Azure AI Hub-and-Spoke Architecture: Building Enterprise-Grade AI at Scale

peterrivera813
Apr 1
6 min read

Enterprise AI workloads require a network design that enforces security, enables tenant isolation, and keeps costs transparent at scale. The hub-and-spoke topology is the proven approach in Azure for meeting these demands — centralizing shared AI services in a governed hub while isolating tenant workloads in dedicated spokes. This post covers how to design, deploy, and operate an Azure AI hub-and-spoke architecture aligned to Azure Landing Zone principles, from management group hierarchy through to chargeback and day-two operations.

Understanding Azure AI Hub-and-Spoke Architecture

AI services are expensive, quota-constrained, and regionally limited. A separate Azure OpenAI instance per team is fiscally unsustainable. The same applies to Azure Machine Learning workspaces and Azure AI Services endpoints. Centralizing these in a governed hub — with consumption routed through a policy-enforcing gateway — is the natural solution.

The pattern resolves a core tension: shared infrastructure efficiency (PTU reservations, AI Search indexes, model deployments) vs. tenant isolation requirements (data residency, compliance, access boundaries).

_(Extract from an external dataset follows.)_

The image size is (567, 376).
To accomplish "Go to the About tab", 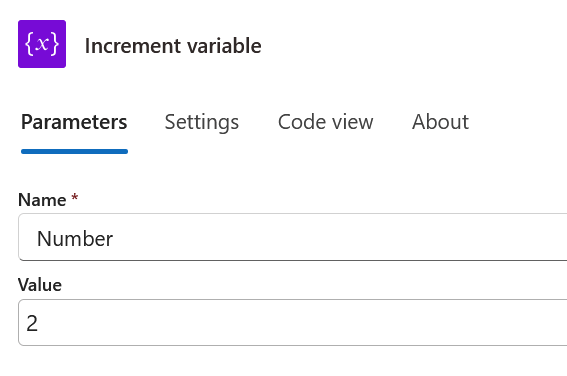I will 440,122.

Shared services live in the hub; tenant-specific data and compute live in isolated spokes.

Three non-negotiables

End-to-end tenant isolation — network, identity, compute, and data.
Governed traffic flow from user to model endpoint, with full auditability.
Transparent chargeback across shared and tenant-dedicated resources.

Subscription & Management Group Layout

Get the hierarchy right first — it's where governance by inheritance begins and Azure Policy enforcement is anchored.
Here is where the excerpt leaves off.